Everyone talks about Legacy, but owners in other submarkets are stepping up efforts to remain competitive. There’s no better example of this than what’s currently happening in Las Colinas.

The fundamentals for strong submarket are there. Las Colinas boasts a densely populated, strong and diverse workforce and labor pool. Fortune 1000 companies have identified Las Colinas and its neighboring areas as an important corporate hub over the long-term.  Currently, 12 major companies are located in the area, spanning a diverse range of industries. Accessibility to major highways and proximity to DFW International Airport also makes the area very attractive.

Mustangs at Las Colinas bronze sculpture

Neighboring submarkets are inadvertently having a positive effect on Las Colinas. As rent prices increase elsewhere, there’s a spillover effect for those looking to secure value.

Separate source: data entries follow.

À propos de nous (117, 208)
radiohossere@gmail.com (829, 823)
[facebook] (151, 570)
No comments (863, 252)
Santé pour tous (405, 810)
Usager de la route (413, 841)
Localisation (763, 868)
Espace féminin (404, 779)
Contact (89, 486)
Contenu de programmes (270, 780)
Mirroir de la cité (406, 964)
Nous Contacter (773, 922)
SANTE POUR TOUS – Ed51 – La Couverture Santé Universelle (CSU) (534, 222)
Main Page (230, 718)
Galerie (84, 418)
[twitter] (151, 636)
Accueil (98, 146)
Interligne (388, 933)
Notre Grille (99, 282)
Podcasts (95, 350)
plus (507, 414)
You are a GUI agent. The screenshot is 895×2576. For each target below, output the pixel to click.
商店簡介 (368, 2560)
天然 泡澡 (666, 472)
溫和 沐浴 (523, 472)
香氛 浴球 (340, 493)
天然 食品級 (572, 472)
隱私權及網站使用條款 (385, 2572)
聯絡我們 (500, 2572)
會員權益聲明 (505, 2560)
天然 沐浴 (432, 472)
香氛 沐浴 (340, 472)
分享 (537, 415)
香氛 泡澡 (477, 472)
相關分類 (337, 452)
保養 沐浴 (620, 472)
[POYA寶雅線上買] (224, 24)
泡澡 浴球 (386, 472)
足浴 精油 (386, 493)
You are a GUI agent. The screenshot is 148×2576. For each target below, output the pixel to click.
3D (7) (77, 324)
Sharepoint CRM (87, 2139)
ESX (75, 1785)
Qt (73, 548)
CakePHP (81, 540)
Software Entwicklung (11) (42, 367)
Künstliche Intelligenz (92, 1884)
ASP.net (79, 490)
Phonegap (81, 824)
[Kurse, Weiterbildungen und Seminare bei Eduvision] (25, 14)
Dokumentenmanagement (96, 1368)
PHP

This concept is critical in understanding Las Colinas’ growth and immediate future. Its fixed, centralized location within the DFW market has strengthen it, creating commercial and residential development opportunities around the perimeter. Las Colinas’ average office rents are hovering around $25 a square foot for higher quality buildings versus premium rates of nearly twice that amount in certain submarkets of the metroplex.

All of these factors have established Las Colinas as one of the region’s most important business and residential hubs, fueling future investment in new development and re-development. Upwards of 15 to 20 buildings are currently being re-developed. Employers want more amenities and features in buildings that help them to recruit and retain the best talent.  Las Colinas owners are taking note. There’s a growing emphasis of greenspace and presenting the area as being transit-oriented and pedestrian friendly. They’re installing elements to provide more of a campus feel, like rooftop patios and courtyards connecting to other buildings.

In addition to re-development, the submarket is seeing its own share of new developments. Over one million square feet of office space has been completed, year-to-date, and over 700,000 square feet is currently under construction. With the ground breaking for Verizon and KDC’s $1 billion development on the horizon and the addition of Pioneer Natural Resources to the submarket, development in Las Colinas shows no signs of slowing down.

But why now? One of the biggest reasons is influx of new jobs. Over the past six years, 724,000 new jobs have made their way to the metroplex. Like Dallas-Fort Worth as a whole, Irving has been on a long-term growth trajectory.  In fact, over the last 37 years, the city’s population doubled, growing by 150,000 residents. The North Texas Council of Governments currently predicts that by 2030, the city will add another 43,000 residents (an 18% increase) to accommodate DFW’s continued expansion.

The DFW economy is as strong as it’s ever been and continues to strengthen. With growing presence of industries including energy, technology, and communications, the submarket is playing a big role in the metro’s overall economic growth. Las Colinas’ unique combination of diverse industries, strong economy, accessibility and amenities make it primed for major commercial real estate activity.